Uhhhh excuse me for saying so but this article leaves a lot to be desired. Of course we know better, but on a superficial level it appears to be comparing/contrasting jQuery and Angular like they are even in the same ballpark.

Additionally, there is zero in the way of supporting arguments (it takes it as given that Angular is cumbersome, but that’s an assertion that needs to be defended), and its support data consists of comparing the quantity of search results for “__ sucks”. What?


#3

The same argument could be applied to Ember, for the same reason. The general impression of Ember on the web is that it’s MORE difficult to learn than Angular, and I don’t know if that’s even unfair.

Both frameworks have a lot of tutorials that lean heavily on the “…and I wrote this trivial app in 12 lines of code!” sales pitch. The problem is that most apps aren’t trivial, and when you start digging, it gets dirty.

jQuery is largely a collection of helpers that fix/abstract a lot of the doofier elements of Javascript. It rules- but one of the reasons it rules is that it really doesn’t do that much. It turns 4 lines of code into 1, or makes a ghetto-looking loop human-readable. You can use as much or as little of it as you want.

I hate frameworks. They all have a set of non-transferable conventions, default behaviors you disagree with, and a dude with a sword waiting for you if you’re trying to do something even a little unusual.

They are worth it in the long run because code spends more time in maintenance than it does in development. They’re worth it because a veritable army of devs worked out the browser quirkery that your 4-man team would waste their time on for months. They’re worth it because you can ask SO questions and hire people who know the framework to help you without them having to learn the personal and specific way that you put everything together.

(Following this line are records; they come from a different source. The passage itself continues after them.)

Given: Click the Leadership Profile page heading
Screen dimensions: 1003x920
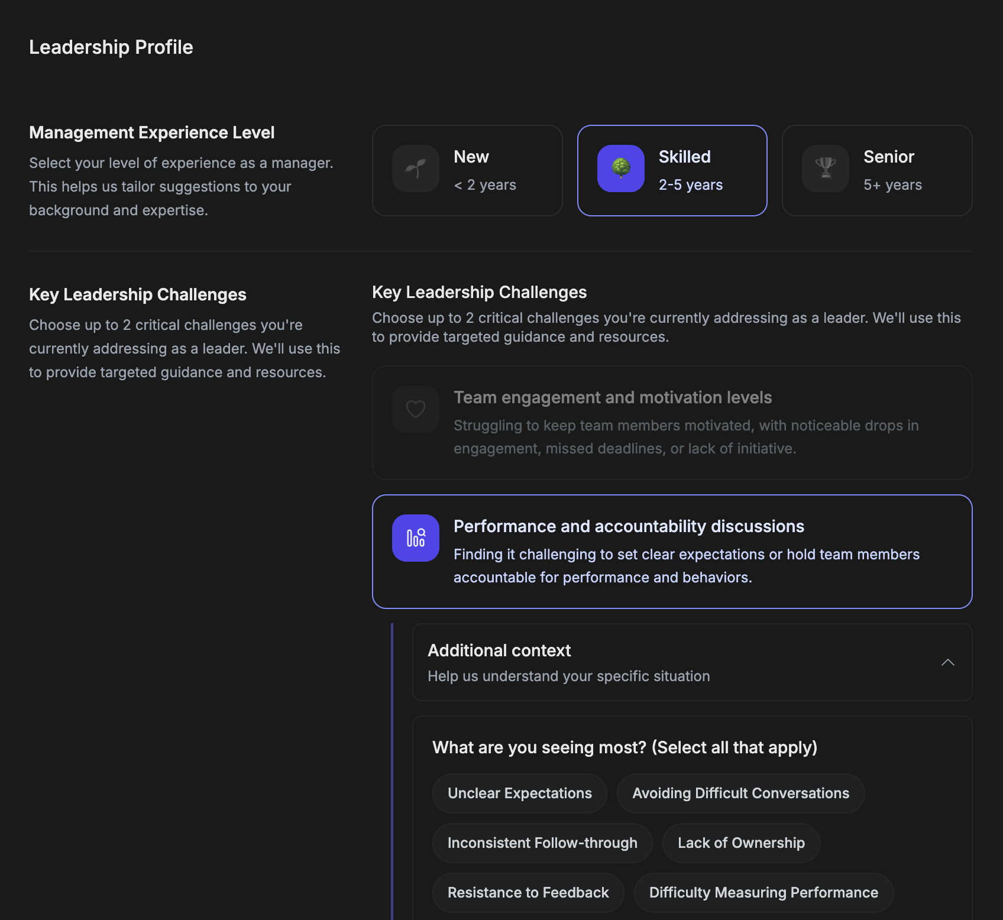Looking at the screenshot, I should pyautogui.click(x=111, y=47).
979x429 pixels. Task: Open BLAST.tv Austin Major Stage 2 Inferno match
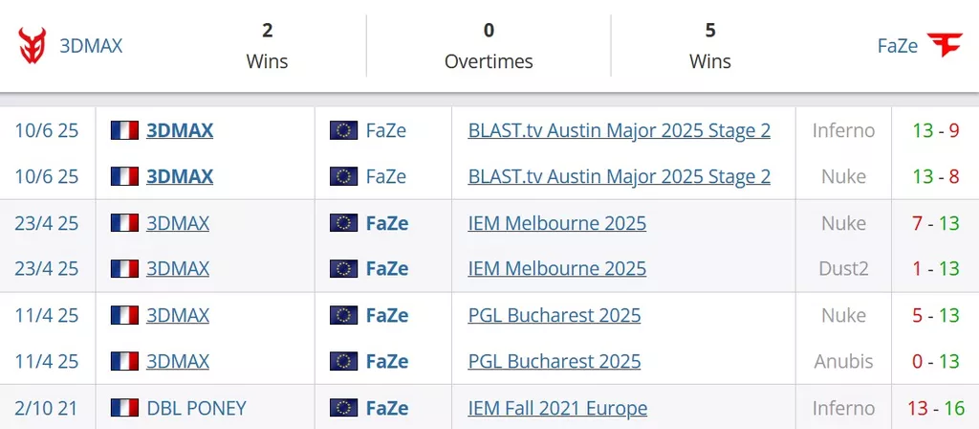pyautogui.click(x=619, y=130)
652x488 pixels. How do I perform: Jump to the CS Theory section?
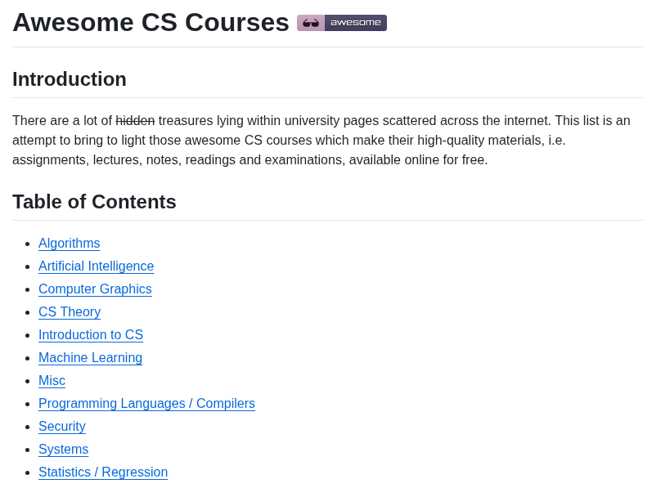[70, 311]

They’re worth it because they keep you from making horrible architecture decisions that you’ll have to answer for and live with for the next 3 years.

Ember and Angular aren’t really different in this regard. I chose Ember because Angular is a DOM-murderer, it’s opinionated about things that don’t matter, and Ember has a bunch of great production apps vs. Angular’s mountain of to-do lists.

I don’t think any framework is particularly easy to develop in, especially at first. It’s worth taking a little longer to develop though when you can have some confidence in the final product.